Regensburg – Steinerne Brücke und Dom

Maklerprovision zurückfordern in Regensburg

Regensburg, mit rund 153.000 Einwohnern die Donau-Metropole Bayerns, verbindet Welterbe und Lebensqualität: Die Steinerne Brücke als mittelalterliches Meisterwerk, der Dom St. Peter als gotisches Wahrzeichen, die Altstadt als UNESCO-Welterbe seit 2006 und die Historische Wurstkuchl als älteste Wurstbraterei der Welt prägen das Stadtbild. Die Nachfrage nach Wohnraum ist hoch – die Preise liegen im oberen Bereich.

Eigentumswohnungen kosten in Regensburg durchschnittlich 4.300 €/m², Einfamilienhäuser rund 3.800 €/m². Bei diesen Preisen erreichen Maklerprovisionen schnell fünfstellige Beträge, deren Rückforderung sich nach dem BGH-Urteil unter Umständen lohnt.

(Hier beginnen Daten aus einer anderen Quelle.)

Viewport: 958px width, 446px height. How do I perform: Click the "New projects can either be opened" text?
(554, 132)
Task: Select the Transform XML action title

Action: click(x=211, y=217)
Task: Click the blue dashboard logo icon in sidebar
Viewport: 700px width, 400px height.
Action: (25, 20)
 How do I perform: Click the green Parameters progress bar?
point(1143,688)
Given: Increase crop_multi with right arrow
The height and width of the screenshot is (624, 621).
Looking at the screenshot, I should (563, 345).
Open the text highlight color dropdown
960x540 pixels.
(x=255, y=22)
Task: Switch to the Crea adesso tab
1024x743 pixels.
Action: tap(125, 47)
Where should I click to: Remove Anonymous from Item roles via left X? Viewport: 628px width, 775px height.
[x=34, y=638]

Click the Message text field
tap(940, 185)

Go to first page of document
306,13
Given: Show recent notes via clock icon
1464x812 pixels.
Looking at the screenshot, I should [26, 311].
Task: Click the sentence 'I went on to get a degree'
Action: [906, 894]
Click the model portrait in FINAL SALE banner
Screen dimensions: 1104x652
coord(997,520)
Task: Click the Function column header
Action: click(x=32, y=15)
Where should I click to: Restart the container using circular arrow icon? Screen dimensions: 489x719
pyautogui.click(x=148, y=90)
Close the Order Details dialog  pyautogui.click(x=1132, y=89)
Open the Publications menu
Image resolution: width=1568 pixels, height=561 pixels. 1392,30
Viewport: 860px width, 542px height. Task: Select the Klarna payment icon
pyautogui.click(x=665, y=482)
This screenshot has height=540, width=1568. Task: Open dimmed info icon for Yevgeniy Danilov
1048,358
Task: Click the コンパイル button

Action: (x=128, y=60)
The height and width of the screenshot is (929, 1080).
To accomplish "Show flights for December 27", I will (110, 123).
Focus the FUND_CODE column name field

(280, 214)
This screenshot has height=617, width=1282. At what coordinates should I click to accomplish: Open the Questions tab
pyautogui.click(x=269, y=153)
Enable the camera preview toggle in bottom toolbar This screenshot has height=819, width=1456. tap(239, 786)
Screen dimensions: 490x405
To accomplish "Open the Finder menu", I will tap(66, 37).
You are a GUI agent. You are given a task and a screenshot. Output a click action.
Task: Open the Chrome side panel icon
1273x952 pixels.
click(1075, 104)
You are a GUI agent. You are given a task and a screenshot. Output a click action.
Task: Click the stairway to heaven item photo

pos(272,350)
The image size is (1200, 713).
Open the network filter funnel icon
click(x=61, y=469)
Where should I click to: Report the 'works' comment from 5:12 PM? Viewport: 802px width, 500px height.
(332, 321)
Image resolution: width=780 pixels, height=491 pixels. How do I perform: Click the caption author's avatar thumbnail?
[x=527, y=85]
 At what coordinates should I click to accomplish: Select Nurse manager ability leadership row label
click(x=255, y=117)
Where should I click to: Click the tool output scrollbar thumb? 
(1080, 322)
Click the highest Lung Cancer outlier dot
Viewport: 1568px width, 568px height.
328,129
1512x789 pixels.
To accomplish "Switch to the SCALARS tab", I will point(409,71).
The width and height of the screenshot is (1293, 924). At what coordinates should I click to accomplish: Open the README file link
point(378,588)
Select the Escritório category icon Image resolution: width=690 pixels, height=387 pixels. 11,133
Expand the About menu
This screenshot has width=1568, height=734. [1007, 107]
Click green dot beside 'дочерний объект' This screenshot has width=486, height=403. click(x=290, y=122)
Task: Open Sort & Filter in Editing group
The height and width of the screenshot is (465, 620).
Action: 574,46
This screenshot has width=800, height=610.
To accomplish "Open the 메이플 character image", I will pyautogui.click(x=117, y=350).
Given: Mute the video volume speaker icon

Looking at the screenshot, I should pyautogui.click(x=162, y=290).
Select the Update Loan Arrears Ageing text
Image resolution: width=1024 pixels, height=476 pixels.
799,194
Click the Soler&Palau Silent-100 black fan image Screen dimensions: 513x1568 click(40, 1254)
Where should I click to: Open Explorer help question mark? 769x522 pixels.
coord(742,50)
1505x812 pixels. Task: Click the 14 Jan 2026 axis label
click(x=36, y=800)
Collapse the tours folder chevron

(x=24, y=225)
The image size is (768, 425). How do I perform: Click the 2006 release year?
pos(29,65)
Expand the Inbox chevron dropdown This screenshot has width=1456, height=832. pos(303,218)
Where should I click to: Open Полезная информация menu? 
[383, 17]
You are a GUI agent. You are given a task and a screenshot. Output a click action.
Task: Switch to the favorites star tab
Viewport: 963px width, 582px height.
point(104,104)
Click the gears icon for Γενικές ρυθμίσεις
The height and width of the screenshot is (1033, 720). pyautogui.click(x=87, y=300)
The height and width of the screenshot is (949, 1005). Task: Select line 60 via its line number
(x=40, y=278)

Das BGH-Urteil betrifft auch Online-Maklerverträge, wenn der Makler seinen Sitz in Regensburg hat. Maßgeblich für den Gerichtsstand ist der Sitz des Maklers (§§ 12, 17 ZPO). Abhängig vom Streitwert sind das Amtsgericht oder das Landgericht Regensburg zuständig (Landgericht Regensburg: Haidplatz 1, 93047 Regensburg); seit 2026 sind Verfahren bis 10.000 € Streitwert den Amtsgerichten zugewiesen. Betroffene sollten ihre Ansprüche zeitnah prüfen lassen.

Zuständiges Gericht in Regensburg

Landgericht Regensburg

Haidplatz 1, 93047 Regensburg

Das Landgericht Regensburg ist bei Streitwerten über 10.000 € für zivilrechtliche Klagen im Bezirk Regensburg zuständig. Landgerichte behandeln komplexere zivilrechtliche Streitigkeiten und fungieren auch als Berufungsinstanz für Amtsgerichte. Zuständig ist das Gericht am Sitz des Beklagten – also dort, wo der Makler seinen Sitz hat. Rückforderungsansprüche gegen Immobilienmakler mit Sitz im Gerichtsbezirk werden hier verhandelt.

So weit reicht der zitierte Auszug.